◆ STATED GOAL ◆
Reproduce the lines below with every instance of "computer-use agent" replaced by "screen-control agent", leaving all other text unchanged.

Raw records

-- BEGIN --

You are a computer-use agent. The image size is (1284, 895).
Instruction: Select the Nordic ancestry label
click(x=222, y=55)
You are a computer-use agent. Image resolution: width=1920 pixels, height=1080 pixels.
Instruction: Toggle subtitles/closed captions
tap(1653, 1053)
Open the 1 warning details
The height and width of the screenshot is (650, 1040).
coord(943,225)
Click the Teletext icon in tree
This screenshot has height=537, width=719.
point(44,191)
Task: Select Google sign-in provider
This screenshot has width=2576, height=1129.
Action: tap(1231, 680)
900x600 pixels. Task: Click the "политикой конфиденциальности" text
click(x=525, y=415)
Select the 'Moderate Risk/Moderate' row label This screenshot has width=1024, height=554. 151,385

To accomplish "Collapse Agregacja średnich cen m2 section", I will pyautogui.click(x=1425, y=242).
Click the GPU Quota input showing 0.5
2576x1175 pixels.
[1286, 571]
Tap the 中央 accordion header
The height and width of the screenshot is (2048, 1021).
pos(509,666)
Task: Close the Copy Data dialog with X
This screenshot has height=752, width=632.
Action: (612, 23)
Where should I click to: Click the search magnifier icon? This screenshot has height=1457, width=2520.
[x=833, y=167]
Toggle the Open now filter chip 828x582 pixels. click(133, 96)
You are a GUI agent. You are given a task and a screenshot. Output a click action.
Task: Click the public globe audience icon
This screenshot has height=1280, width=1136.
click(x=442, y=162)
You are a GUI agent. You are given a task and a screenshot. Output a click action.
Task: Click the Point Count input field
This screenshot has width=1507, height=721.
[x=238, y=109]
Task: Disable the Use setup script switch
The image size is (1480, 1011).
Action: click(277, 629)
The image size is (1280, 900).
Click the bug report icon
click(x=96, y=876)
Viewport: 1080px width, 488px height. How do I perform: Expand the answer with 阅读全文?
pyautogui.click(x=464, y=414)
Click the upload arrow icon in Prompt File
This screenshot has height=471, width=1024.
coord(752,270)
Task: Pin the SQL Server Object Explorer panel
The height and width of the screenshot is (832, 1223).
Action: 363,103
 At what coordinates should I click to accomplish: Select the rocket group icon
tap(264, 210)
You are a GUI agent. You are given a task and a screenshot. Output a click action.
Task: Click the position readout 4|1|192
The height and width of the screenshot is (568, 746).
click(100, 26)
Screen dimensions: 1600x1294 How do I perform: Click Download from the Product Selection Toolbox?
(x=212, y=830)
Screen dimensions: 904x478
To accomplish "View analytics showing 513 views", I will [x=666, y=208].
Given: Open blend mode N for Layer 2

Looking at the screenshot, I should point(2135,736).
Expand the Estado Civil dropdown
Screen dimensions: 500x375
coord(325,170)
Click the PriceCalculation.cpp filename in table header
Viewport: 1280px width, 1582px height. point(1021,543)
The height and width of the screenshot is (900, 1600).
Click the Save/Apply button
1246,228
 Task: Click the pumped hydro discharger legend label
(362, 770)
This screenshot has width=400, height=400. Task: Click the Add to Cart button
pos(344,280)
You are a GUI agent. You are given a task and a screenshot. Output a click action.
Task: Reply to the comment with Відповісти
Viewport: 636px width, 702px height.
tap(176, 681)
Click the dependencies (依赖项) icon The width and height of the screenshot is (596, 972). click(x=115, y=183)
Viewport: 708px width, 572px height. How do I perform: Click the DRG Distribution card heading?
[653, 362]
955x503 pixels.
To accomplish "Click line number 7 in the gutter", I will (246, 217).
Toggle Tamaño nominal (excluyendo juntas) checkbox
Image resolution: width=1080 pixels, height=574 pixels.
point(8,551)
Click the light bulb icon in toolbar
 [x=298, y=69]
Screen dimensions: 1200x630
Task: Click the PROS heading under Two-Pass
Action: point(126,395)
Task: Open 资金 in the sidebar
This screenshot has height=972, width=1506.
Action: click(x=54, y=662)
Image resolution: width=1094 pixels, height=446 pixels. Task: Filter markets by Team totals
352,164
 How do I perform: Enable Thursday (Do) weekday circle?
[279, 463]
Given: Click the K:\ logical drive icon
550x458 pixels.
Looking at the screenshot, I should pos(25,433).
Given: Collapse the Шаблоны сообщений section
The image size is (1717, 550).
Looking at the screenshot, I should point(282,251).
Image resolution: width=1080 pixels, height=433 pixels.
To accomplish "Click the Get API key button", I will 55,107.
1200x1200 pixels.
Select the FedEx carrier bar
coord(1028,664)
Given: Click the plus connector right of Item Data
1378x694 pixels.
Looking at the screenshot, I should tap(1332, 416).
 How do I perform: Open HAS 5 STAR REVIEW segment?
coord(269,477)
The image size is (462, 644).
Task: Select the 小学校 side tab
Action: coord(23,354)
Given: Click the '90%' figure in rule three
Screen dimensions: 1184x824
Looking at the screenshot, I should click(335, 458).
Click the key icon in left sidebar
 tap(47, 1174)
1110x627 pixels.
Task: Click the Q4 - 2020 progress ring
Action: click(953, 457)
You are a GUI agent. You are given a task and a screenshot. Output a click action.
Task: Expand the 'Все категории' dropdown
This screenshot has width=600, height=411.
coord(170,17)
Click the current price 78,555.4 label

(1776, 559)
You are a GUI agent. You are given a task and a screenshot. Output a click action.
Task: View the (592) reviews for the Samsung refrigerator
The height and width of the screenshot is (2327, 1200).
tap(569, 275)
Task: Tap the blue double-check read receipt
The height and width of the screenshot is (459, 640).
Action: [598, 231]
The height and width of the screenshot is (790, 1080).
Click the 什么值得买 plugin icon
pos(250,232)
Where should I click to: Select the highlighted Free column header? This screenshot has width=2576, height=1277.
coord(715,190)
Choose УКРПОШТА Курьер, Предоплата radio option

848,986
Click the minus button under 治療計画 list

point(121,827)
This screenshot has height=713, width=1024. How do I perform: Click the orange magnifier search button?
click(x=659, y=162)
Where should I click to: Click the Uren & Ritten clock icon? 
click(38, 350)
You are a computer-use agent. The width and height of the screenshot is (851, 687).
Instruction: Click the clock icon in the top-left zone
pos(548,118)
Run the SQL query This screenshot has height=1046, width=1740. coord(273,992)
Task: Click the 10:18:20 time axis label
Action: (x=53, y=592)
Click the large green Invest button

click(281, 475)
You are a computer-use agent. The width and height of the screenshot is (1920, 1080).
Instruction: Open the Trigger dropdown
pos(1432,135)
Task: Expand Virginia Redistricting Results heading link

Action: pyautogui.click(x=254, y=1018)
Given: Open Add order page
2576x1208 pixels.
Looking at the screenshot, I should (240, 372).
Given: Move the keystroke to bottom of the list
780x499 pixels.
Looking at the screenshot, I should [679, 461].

-- END --

◆ SOLUTION TO THIS PROBLEM ◆
You are a screen-control agent. The image size is (1284, 895).
Instruction: Select the Nordic ancestry label
click(x=222, y=55)
You are a screen-control agent. Image resolution: width=1920 pixels, height=1080 pixels.
Instruction: Toggle subtitles/closed captions
tap(1653, 1053)
Open the 1 warning details
The height and width of the screenshot is (650, 1040).
coord(943,225)
Click the Teletext icon in tree
This screenshot has height=537, width=719.
point(44,191)
Task: Select Google sign-in provider
This screenshot has width=2576, height=1129.
Action: tap(1231, 680)
900x600 pixels. Task: Click the "политикой конфиденциальности" text
click(x=525, y=415)
Select the 'Moderate Risk/Moderate' row label This screenshot has width=1024, height=554. 151,385

To accomplish "Collapse Agregacja średnich cen m2 section", I will pyautogui.click(x=1425, y=242).
Click the GPU Quota input showing 0.5
2576x1175 pixels.
[1286, 571]
Tap the 中央 accordion header
The height and width of the screenshot is (2048, 1021).
pos(509,666)
Task: Close the Copy Data dialog with X
This screenshot has height=752, width=632.
Action: (612, 23)
Where should I click to: Click the search magnifier icon? This screenshot has height=1457, width=2520.
[x=833, y=167]
Toggle the Open now filter chip 828x582 pixels. click(133, 96)
You are a GUI agent. You are given a task and a screenshot. Output a click action.
Task: Click the public globe audience icon
This screenshot has height=1280, width=1136.
click(x=442, y=162)
You are a GUI agent. You are given a task and a screenshot. Output a click action.
Task: Click the Point Count input field
This screenshot has width=1507, height=721.
[x=238, y=109]
Task: Disable the Use setup script switch
The image size is (1480, 1011).
Action: click(277, 629)
The image size is (1280, 900).
Click the bug report icon
click(x=96, y=876)
Viewport: 1080px width, 488px height. How do I perform: Expand the answer with 阅读全文?
pyautogui.click(x=464, y=414)
Click the upload arrow icon in Prompt File
This screenshot has height=471, width=1024.
coord(752,270)
Task: Pin the SQL Server Object Explorer panel
The height and width of the screenshot is (832, 1223).
Action: 363,103
 At what coordinates should I click to accomplish: Select the rocket group icon
tap(264, 210)
You are a GUI agent. You are given a task and a screenshot. Output a click action.
Task: Click the position readout 4|1|192
The height and width of the screenshot is (568, 746).
click(100, 26)
Screen dimensions: 1600x1294 How do I perform: Click Download from the Product Selection Toolbox?
(x=212, y=830)
Screen dimensions: 904x478
To accomplish "View analytics showing 513 views", I will [x=666, y=208].
Given: Open blend mode N for Layer 2

Looking at the screenshot, I should point(2135,736).
Expand the Estado Civil dropdown
Screen dimensions: 500x375
coord(325,170)
Click the PriceCalculation.cpp filename in table header
Viewport: 1280px width, 1582px height. point(1021,543)
The height and width of the screenshot is (900, 1600).
Click the Save/Apply button
1246,228
 Task: Click the pumped hydro discharger legend label
(362, 770)
This screenshot has width=400, height=400. Task: Click the Add to Cart button
pos(344,280)
You are a GUI agent. You are given a task and a screenshot. Output a click action.
Task: Reply to the comment with Відповісти
Viewport: 636px width, 702px height.
tap(176, 681)
Click the dependencies (依赖项) icon The width and height of the screenshot is (596, 972). click(x=115, y=183)
Viewport: 708px width, 572px height. How do I perform: Click the DRG Distribution card heading?
[653, 362]
955x503 pixels.
To accomplish "Click line number 7 in the gutter", I will (246, 217).
Toggle Tamaño nominal (excluyendo juntas) checkbox
Image resolution: width=1080 pixels, height=574 pixels.
point(8,551)
Click the light bulb icon in toolbar
 [x=298, y=69]
Screen dimensions: 1200x630
Task: Click the PROS heading under Two-Pass
Action: point(126,395)
Task: Open 资金 in the sidebar
This screenshot has height=972, width=1506.
Action: click(x=54, y=662)
Image resolution: width=1094 pixels, height=446 pixels. Task: Filter markets by Team totals
352,164
 How do I perform: Enable Thursday (Do) weekday circle?
[279, 463]
Given: Click the K:\ logical drive icon
550x458 pixels.
Looking at the screenshot, I should pos(25,433).
Given: Collapse the Шаблоны сообщений section
The image size is (1717, 550).
Looking at the screenshot, I should point(282,251).
Image resolution: width=1080 pixels, height=433 pixels.
To accomplish "Click the Get API key button", I will 55,107.
1200x1200 pixels.
Select the FedEx carrier bar
coord(1028,664)
Given: Click the plus connector right of Item Data
1378x694 pixels.
Looking at the screenshot, I should tap(1332, 416).
 How do I perform: Open HAS 5 STAR REVIEW segment?
coord(269,477)
The image size is (462, 644).
Task: Select the 小学校 side tab
Action: coord(23,354)
Given: Click the '90%' figure in rule three
Screen dimensions: 1184x824
Looking at the screenshot, I should click(335, 458).
Click the key icon in left sidebar
 tap(47, 1174)
1110x627 pixels.
Task: Click the Q4 - 2020 progress ring
Action: click(953, 457)
You are a GUI agent. You are given a task and a screenshot. Output a click action.
Task: Expand the 'Все категории' dropdown
This screenshot has width=600, height=411.
coord(170,17)
Click the current price 78,555.4 label

(1776, 559)
You are a GUI agent. You are given a task and a screenshot. Output a click action.
Task: View the (592) reviews for the Samsung refrigerator
The height and width of the screenshot is (2327, 1200).
tap(569, 275)
Task: Tap the blue double-check read receipt
The height and width of the screenshot is (459, 640).
Action: [598, 231]
The height and width of the screenshot is (790, 1080).
Click the 什么值得买 plugin icon
pos(250,232)
Where should I click to: Select the highlighted Free column header? This screenshot has width=2576, height=1277.
coord(715,190)
Choose УКРПОШТА Курьер, Предоплата radio option

848,986
Click the minus button under 治療計画 list

point(121,827)
This screenshot has height=713, width=1024. How do I perform: Click the orange magnifier search button?
click(x=659, y=162)
Where should I click to: Click the Uren & Ritten clock icon? 
click(38, 350)
You are a screen-control agent. The width and height of the screenshot is (851, 687).
Instruction: Click the clock icon in the top-left zone
pos(548,118)
Run the SQL query This screenshot has height=1046, width=1740. coord(273,992)
Task: Click the 10:18:20 time axis label
Action: (x=53, y=592)
Click the large green Invest button

click(281, 475)
You are a screen-control agent. The width and height of the screenshot is (1920, 1080).
Instruction: Open the Trigger dropdown
pos(1432,135)
Task: Expand Virginia Redistricting Results heading link

Action: pyautogui.click(x=254, y=1018)
Given: Open Add order page
2576x1208 pixels.
Looking at the screenshot, I should (240, 372).
Given: Move the keystroke to bottom of the list
780x499 pixels.
Looking at the screenshot, I should [679, 461].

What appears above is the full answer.